The facts need not be gone into further, for the single question of law is presented whether in such case there can be contribution in favor of the surety on the special sale bond and against those on the general bond of the administrator. Under Frederickson v. American Surety Co. 135 Minn. 346,160 N.W. 859, and Southern Surety Co. v. Tessum, 178 Minn. 495,228 N.W. 326, 66 A.L.R. 1136, there is no question but that the two sets of sureties are cosureties as far as the obligees in and the beneficiaries of the sale bond are concerned. In both those cases the question arose between the beneficiaries of the bonds and the sureties. There was no occasion to consider the equities of the sureties as between themselves. In this state, as held in the Frederickson case, 135 Minn. 346, 160 N.W. 859, the sale of real estate and the accounting for the proceeds are considered part of the general duties of an administrator. Hence, as said in the Tessum case, 178 Minn. 495,228 N.W. 326, 66 A.L.R. 1136, the liability under the sale bond is cumulative to that of the general bond. Were we to examine into the situation no further, a holding that there should be contribution would be inescapable. But we have not heretofore had occasion to determine the question whether a surety on the sale bond, who makes good a default of the principal, has paid any more than his share of a common liability so as to give him that equality of equity which is always condition precedent to contribution.
Plaintiff has paid nothing more than the special and limited liability which it underwrote. To say that the sales bondsmen and the general bondsmen are cosureties does not end the inquiry, if it be true, as we think it is, that as between themselves the sales bondsmen are primarily and the general bondsmen secondarily liable for a default in accounting for the proceeds of real estate sold under order of license.

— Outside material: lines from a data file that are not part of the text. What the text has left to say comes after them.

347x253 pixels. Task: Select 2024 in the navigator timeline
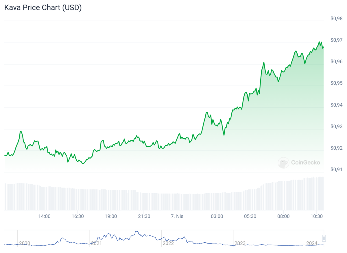pyautogui.click(x=312, y=243)
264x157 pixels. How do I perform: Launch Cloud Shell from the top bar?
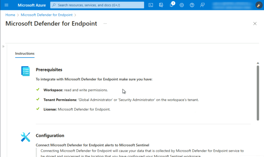151,5
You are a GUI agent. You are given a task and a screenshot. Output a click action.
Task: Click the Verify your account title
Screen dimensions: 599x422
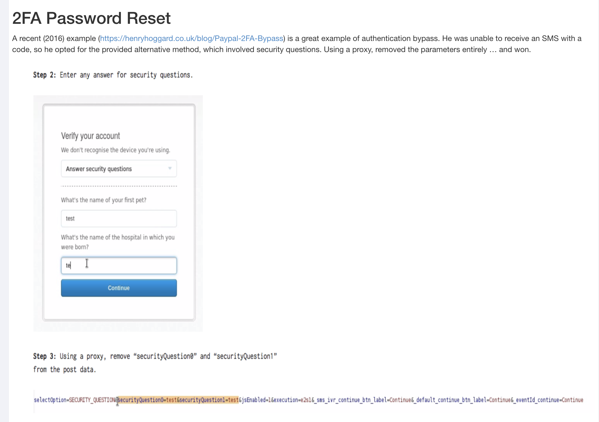coord(90,136)
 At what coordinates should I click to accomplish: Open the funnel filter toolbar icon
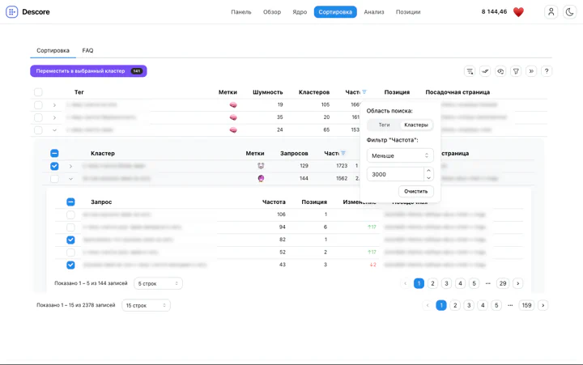(x=516, y=71)
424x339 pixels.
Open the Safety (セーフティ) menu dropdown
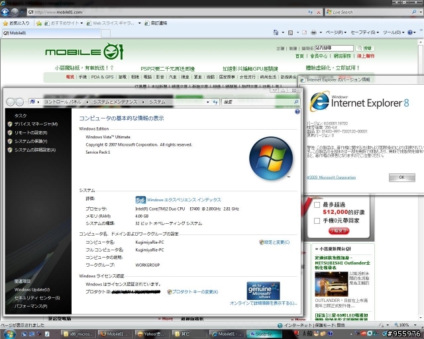364,32
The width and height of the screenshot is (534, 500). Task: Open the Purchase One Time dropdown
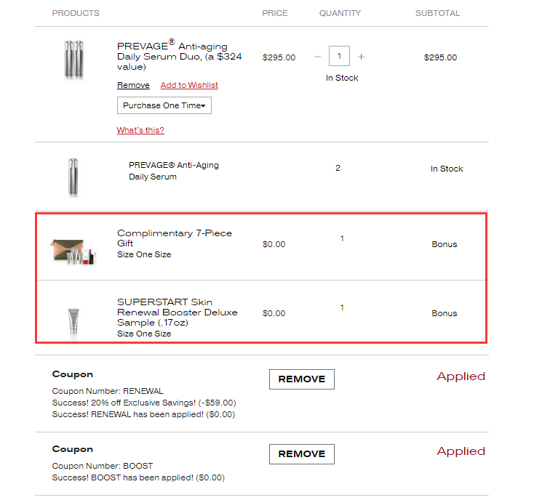164,105
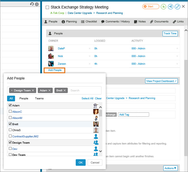The width and height of the screenshot is (188, 172).
Task: Remove the Brett tag chip
Action: coord(65,91)
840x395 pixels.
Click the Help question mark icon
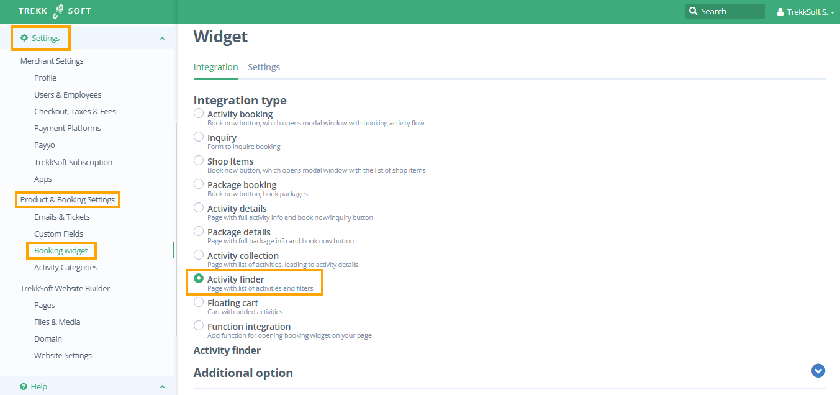(24, 386)
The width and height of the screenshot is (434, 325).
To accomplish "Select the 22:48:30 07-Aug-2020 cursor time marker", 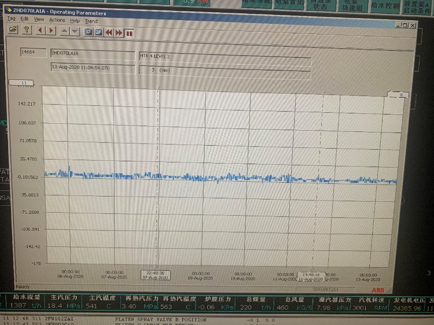I will click(155, 275).
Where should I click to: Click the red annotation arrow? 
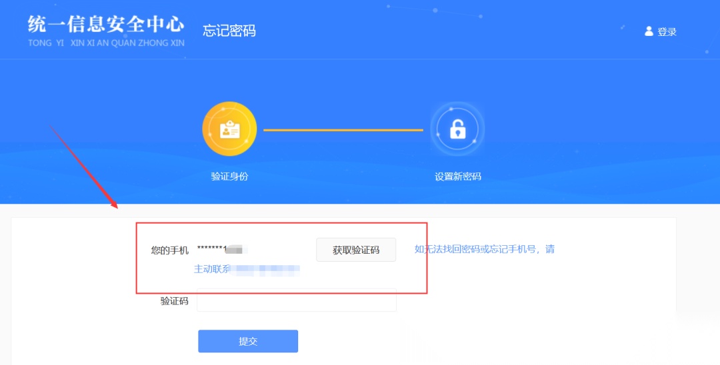point(83,167)
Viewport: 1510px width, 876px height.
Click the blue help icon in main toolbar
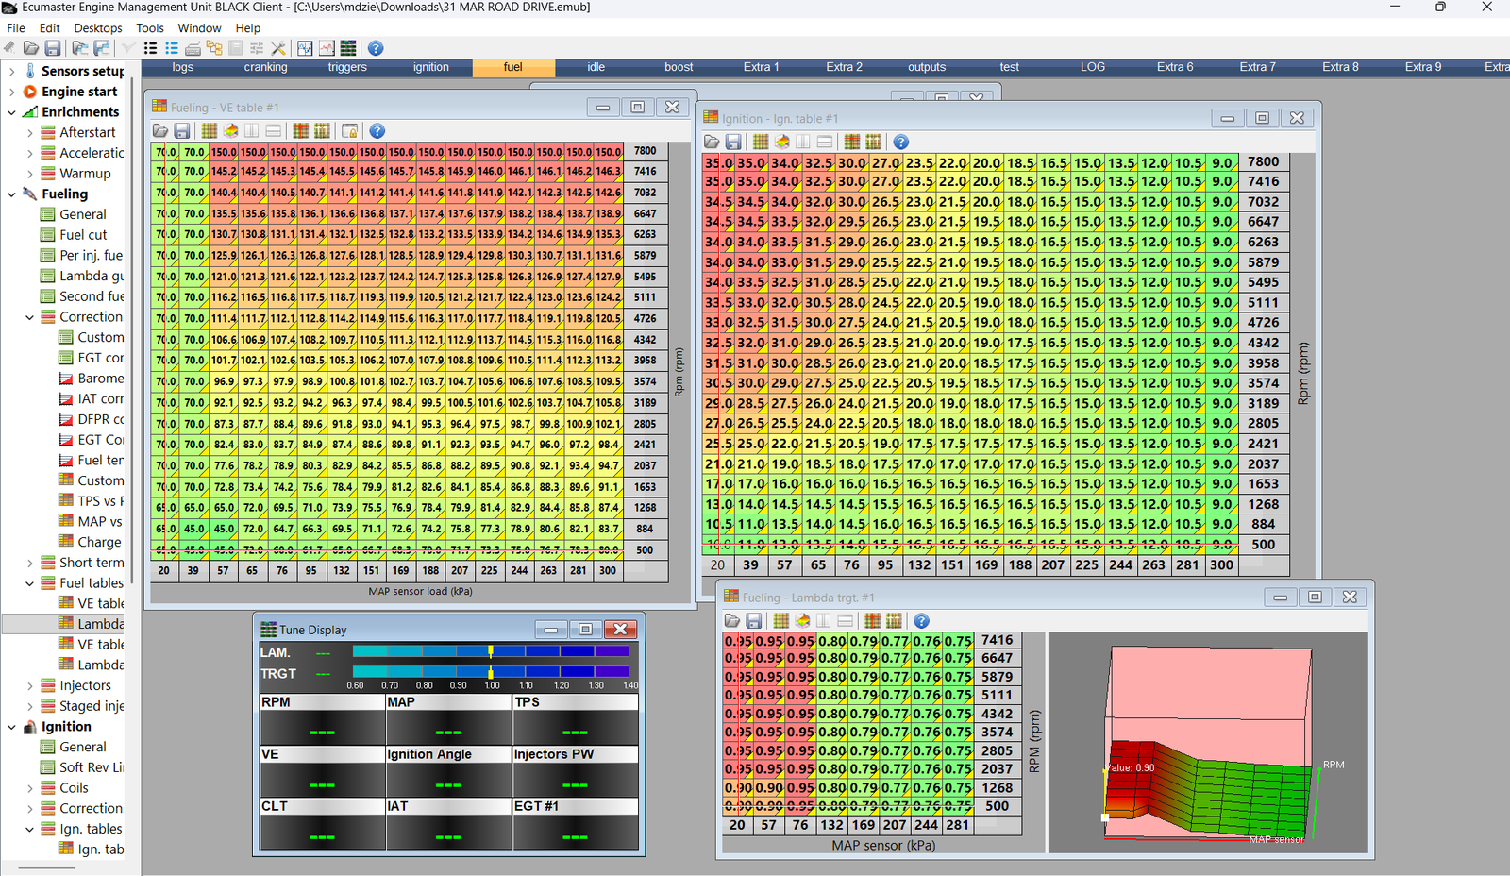(376, 48)
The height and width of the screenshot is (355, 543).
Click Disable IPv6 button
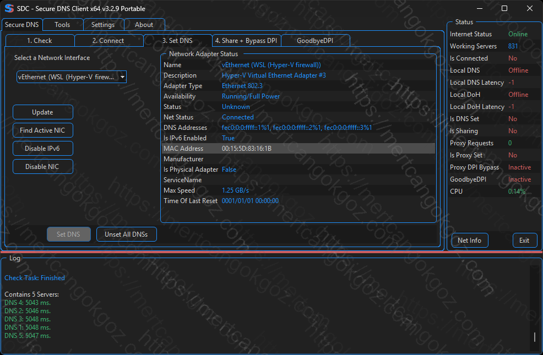(x=42, y=149)
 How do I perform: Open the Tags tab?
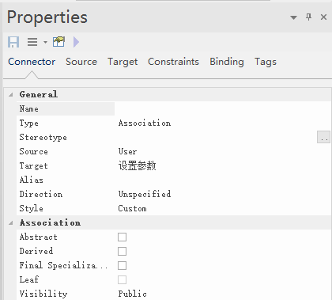(266, 62)
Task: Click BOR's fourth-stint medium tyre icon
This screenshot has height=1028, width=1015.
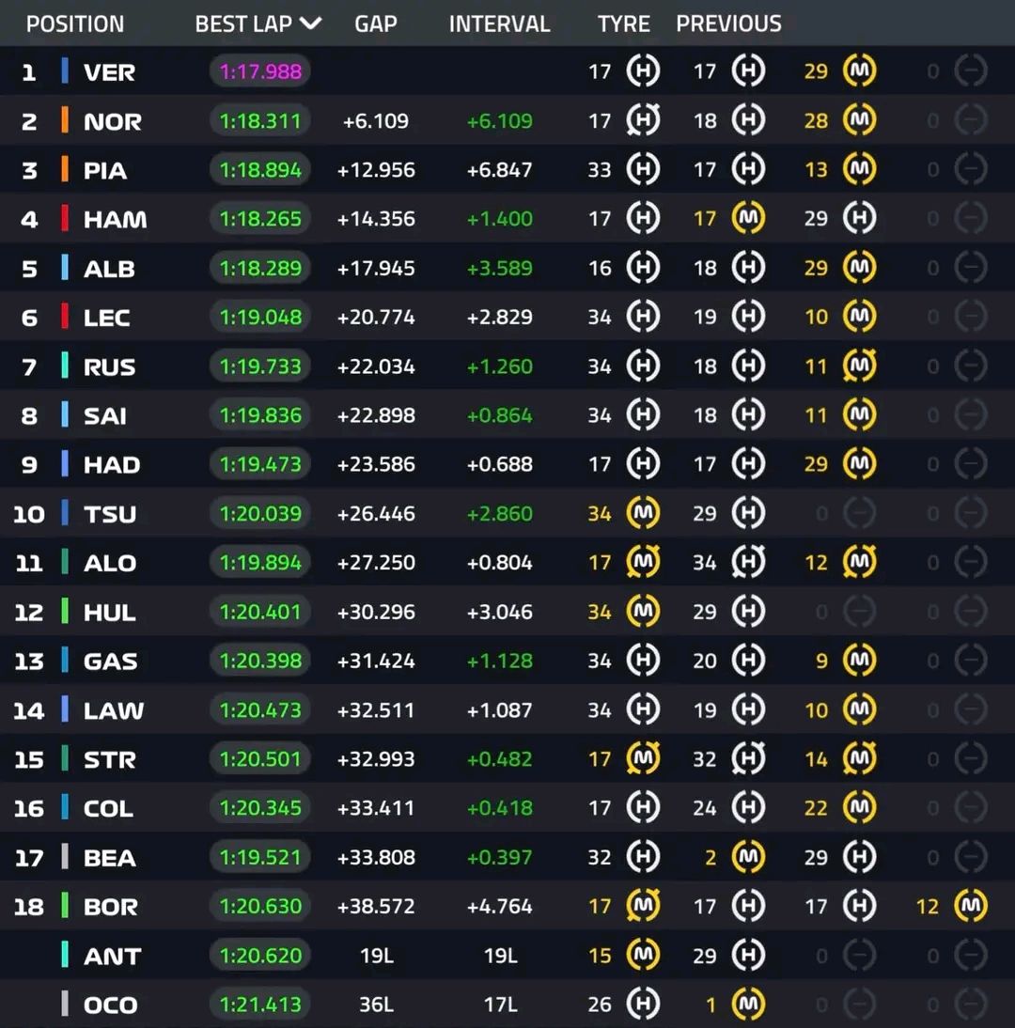Action: (x=971, y=906)
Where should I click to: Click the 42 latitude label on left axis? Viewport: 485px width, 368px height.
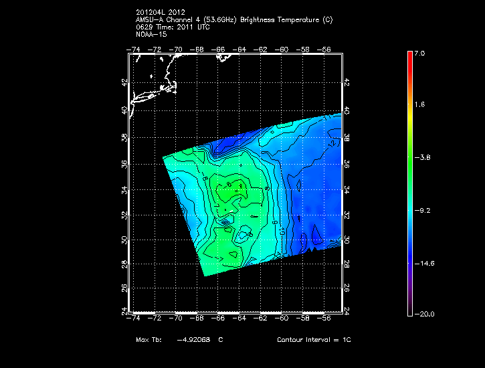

There is a common liability of course. But the fact remains that plaintiff has paid no more than his just share thereof. The general bond is given first and its sum fixed on the basis of the probable value of the personal estate. The sale bond comes later and is a jurisdictional prerequisite to an order of license to sell and a sale thereunder. It is specially conditioned for the representative's discharge of his duties under the order of license and for his accounting for moneys received on account thereof. Hence when he pays that liability and nothing more, he is answering for only his own just and proper share of the default, which is the whole thereof. His equity is inferior to that of the general bondsmen. Without equality of equity, there can be no contribution. 6 R.C.L. 1036; 2 Dunnell, Minn. Dig. (2 ed. Supp.) § 1921.
Judgment reversed.
As I read the cases of Frederickson v. American Surety Co.135 Minn. 346, 160 N.W. 859, and Southern Surety Co. v. Tessum, 178 Minn. 495, 228 N.W. 326, 66 A.L.R. 1136, I am forced to the conclusion that there should be an affirmance in this case. In the Frederickson case it was stated that the general bondsmen were primarily liable for any and all defaults of the guardian. In the Tessum case (citing the Frederickson case) it was stated that the liability of the bondsmen on the sales bond was cumulative and that there was no need of distinguishing between the two. In the majority opinion it is stated that "the sales bondsmen are primarily and the general bondsmen secondarily liable for a default in accounting for the proceeds of real estate sold under order of license." In my opinion this court should not at this late date change the rule of liability as established in the prior cases.